---------- Input rows ----------

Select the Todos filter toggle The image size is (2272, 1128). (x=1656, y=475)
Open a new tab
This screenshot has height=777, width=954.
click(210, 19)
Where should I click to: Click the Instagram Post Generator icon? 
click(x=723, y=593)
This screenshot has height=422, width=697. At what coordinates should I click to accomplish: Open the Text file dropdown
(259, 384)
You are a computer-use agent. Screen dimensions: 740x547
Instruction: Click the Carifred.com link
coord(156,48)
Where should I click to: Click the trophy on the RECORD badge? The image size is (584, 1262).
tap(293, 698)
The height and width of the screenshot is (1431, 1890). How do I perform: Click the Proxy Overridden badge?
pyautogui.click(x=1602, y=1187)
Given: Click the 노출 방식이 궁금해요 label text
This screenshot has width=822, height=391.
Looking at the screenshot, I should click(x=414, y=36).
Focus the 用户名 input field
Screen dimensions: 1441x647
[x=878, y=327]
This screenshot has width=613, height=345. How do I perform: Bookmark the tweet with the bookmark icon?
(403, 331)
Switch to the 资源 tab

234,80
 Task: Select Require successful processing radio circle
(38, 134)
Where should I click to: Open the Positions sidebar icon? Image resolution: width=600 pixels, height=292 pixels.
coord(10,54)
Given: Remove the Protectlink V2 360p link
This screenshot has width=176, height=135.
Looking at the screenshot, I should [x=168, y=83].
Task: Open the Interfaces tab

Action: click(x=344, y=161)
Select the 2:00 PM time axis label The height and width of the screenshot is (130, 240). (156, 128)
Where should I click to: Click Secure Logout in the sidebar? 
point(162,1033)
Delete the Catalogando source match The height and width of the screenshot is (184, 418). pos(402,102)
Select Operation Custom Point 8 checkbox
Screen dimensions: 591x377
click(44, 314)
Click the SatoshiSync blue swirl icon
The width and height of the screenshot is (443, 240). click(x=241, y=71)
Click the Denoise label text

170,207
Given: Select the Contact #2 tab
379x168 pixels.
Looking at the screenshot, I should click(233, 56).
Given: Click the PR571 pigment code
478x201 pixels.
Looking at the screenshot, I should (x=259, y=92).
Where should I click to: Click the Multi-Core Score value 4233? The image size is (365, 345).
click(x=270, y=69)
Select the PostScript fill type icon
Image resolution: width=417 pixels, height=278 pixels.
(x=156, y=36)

----------

Copy out everything from the line containing "This screenshot has width=613, height=345." down to the line containing "coord(10,54)", keeping each line as it appears in the data.

» Exercise answer
This screenshot has width=613, height=345. How do I perform: Bookmark the tweet with the bookmark icon?
(403, 331)
Switch to the 资源 tab

234,80
 Task: Select Require successful processing radio circle
(38, 134)
Where should I click to: Open the Positions sidebar icon? Image resolution: width=600 pixels, height=292 pixels.
coord(10,54)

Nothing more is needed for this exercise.